RUMOR(S)CENA – GENOVA – È un Amleto smembrato, per così dire esploso, quello che questa drammaturgia riscrive, quasi cercando di rimetterne assieme, con nuova coerenza e anche con una certa efficacia, i pezzi. Così facendo infatti la tragedia, certamente una delle vette shakespeariane, riesce ancora una volta a rappresentare, intercettandola in profondità, la universale condizione umana, oggi quella dell’oggi, così slabbrata e incerta, alla ricerca dolorosa di ciò che ha dimenticato e, sfuggente come non mai, non riesce più a ritrovare. Essenza ed identità ormai affidate ad oggetti o sostanze, surrogati che dovrebbero riprodurne gli effetti senza i comportamenti.
La colla che tiene insieme i lacerti della tragedia, sorta di sonde che ci attraversano, sono infatti i flussi della vita di oggi che irrompono sul palcoscenico e circondano il testo e la sua parola a ricordarci che, in fondo, Amleto è (solo) un attore che recita la sua stessa vita, una vita che forse non esiste. Colla e pezzi continuano a vedersi ma questo è un bene, è il bene del teatro. Amleto, recitando, costruisce infatti la propria coscienza, che non sta né prima né dopo, e così facendo costruisce in scena la nostra consapevolezza. In questo modo i termini della percezione si ribaltano e, quasi mancasse nel drammaturgo la fiducia nella realtà, nella sua capacità di contenere, elaborare e dare risposte, oggi come ieri, è sulla scena che va a cercare e può trovare la verità, o almeno la sincerità che abbiamo perduto.
Ma questa finzione di verità, questa pseudo realtà che irrompe improvvisa, a volte sconcerta e anche infastidisce, a volte allontana, nella sua smania di essere oltre la scena, di stare cioè sulla scena affermando però di non appartenere ad essa. Ricorda un teatro arrabbiato, un teatro anche inconsapevolmente provocatorio, questa finzione di vita che vuole forse solo rendere palese, con le parole e i gesti che ci circondano e ci appartengono, l’essenza dei personaggi. Dunque Ofelia e Amleto, Polonio e Claudio si confondono con le suggestioni della modernità fluida che ci circonda, con la politica ipocrita e con la prevaricazione della ricchezza che oggi prevale, come nel caso di Claudio, sovrapposto agli odierni schiavi e drogati del successo e del sesso indotto, incapaci di coscienza e pentimento, mentre pregano per ottenere da un Dio cui non credono il perdono.

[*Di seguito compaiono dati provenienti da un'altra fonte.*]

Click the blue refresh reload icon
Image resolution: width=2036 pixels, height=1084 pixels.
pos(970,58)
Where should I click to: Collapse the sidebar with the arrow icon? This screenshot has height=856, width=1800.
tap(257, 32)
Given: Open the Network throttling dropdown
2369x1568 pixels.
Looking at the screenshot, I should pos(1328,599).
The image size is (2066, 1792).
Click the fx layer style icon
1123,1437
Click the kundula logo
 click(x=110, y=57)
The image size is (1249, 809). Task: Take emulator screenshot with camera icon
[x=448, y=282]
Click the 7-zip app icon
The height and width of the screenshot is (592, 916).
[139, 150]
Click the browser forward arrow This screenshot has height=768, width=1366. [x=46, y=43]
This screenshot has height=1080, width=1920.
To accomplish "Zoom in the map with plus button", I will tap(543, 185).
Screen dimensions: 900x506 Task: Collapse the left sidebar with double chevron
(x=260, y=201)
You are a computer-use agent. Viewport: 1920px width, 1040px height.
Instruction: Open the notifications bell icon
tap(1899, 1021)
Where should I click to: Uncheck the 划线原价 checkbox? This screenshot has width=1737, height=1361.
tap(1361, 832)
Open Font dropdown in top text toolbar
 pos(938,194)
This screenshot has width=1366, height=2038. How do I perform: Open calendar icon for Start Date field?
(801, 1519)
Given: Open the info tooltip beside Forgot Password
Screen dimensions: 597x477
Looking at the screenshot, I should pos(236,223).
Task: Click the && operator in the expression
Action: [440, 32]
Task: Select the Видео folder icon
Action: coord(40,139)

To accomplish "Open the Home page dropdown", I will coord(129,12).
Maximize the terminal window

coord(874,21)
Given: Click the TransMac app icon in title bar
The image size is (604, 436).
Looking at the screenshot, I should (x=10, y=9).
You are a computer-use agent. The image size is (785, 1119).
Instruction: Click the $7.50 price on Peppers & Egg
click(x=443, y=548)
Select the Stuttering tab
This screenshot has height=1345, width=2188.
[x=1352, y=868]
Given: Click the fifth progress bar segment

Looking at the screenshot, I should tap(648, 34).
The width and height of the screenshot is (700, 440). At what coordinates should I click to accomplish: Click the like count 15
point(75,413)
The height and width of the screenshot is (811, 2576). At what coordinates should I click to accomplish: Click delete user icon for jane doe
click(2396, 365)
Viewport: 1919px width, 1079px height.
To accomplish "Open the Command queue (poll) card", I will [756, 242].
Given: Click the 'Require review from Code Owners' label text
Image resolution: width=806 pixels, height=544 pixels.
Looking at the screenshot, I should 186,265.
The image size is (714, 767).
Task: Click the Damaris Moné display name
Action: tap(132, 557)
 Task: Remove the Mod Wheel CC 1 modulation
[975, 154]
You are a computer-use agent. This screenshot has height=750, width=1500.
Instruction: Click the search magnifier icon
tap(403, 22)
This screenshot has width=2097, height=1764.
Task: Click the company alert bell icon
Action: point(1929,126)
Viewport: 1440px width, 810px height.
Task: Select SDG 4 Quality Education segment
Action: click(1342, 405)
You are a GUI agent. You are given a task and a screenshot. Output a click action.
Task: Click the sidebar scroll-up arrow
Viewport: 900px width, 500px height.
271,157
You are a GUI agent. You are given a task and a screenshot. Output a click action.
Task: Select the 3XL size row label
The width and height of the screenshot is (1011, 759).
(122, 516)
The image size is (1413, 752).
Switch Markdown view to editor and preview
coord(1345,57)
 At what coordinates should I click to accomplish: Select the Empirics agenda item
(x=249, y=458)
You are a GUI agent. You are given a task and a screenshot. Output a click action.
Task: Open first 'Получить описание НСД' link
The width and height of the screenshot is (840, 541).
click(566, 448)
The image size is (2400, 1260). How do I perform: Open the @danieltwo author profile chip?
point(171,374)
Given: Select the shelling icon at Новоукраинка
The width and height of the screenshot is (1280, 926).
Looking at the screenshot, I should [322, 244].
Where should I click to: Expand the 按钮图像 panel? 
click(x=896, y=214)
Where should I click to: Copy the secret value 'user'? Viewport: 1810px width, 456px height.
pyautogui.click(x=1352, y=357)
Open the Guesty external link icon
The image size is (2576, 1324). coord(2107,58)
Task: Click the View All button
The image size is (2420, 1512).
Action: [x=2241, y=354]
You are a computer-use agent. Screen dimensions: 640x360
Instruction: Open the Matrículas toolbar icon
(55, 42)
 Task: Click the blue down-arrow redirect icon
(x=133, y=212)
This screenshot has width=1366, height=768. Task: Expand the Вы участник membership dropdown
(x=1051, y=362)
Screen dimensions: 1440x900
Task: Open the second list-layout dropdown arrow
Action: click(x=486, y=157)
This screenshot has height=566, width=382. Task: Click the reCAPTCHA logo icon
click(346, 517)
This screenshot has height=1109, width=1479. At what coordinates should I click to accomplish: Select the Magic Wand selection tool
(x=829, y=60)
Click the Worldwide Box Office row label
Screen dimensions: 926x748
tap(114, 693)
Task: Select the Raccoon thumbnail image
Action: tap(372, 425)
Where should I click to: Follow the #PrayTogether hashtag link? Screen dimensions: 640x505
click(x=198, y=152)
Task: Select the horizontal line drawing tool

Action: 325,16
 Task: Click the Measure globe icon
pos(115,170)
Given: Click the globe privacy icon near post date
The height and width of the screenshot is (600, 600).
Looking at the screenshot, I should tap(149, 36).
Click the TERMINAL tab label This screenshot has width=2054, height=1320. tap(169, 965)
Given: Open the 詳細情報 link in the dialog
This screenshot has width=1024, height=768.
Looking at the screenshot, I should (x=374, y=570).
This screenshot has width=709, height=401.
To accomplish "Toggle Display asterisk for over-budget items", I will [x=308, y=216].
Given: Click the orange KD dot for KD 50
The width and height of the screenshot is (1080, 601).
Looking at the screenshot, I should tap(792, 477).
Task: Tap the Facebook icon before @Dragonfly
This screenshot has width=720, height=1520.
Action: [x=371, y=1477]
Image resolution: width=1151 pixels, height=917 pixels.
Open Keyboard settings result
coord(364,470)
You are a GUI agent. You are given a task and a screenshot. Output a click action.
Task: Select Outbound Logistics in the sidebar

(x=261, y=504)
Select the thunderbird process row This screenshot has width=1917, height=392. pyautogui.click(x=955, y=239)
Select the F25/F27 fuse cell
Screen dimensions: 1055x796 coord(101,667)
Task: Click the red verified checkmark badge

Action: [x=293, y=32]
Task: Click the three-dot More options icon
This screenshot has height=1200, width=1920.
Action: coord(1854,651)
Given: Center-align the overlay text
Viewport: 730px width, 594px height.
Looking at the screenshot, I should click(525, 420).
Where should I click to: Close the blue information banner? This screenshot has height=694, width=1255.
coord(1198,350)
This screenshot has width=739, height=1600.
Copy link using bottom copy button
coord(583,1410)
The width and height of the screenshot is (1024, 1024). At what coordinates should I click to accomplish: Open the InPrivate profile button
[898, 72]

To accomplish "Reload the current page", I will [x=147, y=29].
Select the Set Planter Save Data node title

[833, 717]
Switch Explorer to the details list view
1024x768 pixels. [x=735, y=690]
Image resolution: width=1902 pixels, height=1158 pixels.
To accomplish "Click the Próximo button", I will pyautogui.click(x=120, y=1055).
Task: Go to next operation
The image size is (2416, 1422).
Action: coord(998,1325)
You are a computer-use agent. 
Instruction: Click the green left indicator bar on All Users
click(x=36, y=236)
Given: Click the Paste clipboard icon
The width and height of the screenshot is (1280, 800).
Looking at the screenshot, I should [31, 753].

È uno spettacolo, infine, che si evolve rispetto a quando era passato per il Festival “Terreni Creativi” di Albenga nel 2019, ma che, peraltro, non ha ancora raggiunto un amalgama pieno, risultando le due parti, le due modalità sceniche non del tutto coerenti. Più intensa e profonda la bella riscrittura da Shakespeare, ancora un po’ incerta e faticosa la gestione delle, così potremmo chiamarle, improvvise esplosioni di realtà, tra meta-teatro e teatro di narrazione. Amleto resta per molti la tragedia del dubbio, anche se è molto di più a mio avviso, dell’irresolutezza e della incapacità di decidere di una umanità ormai incapace di definirsi tra le rovine delle proprie millenarie identità e relazioni, dalla famiglia alla società e al suo potere, e in questo è certamente immagine di noi. Un lavoro comunque interessante nella sua ricerca e ben scritto, ben condotto in scena e capace in questo di suggestioni immediate che ci restituiscono, fedeli, le simbologie, gli snodi e le corrispondenze della narrazione elisabettiana.
Di e con Marco Cacciola. Drammaturgia a cura di Marco Cacciola e Marco Di Stefano, con testi originali di Marco Cacciola, Lorenzo Calza, Marco Di Stefano, Letizia Russo. Audio live e video Marco Mantovani, luci Fabio Bozzetta, assistente alla regia Carlotta Viscovo. Produzione Elsinor Centro di Produzione Teatrale, Residenza Idra, si ringrazia InBalìa/Manifattura K.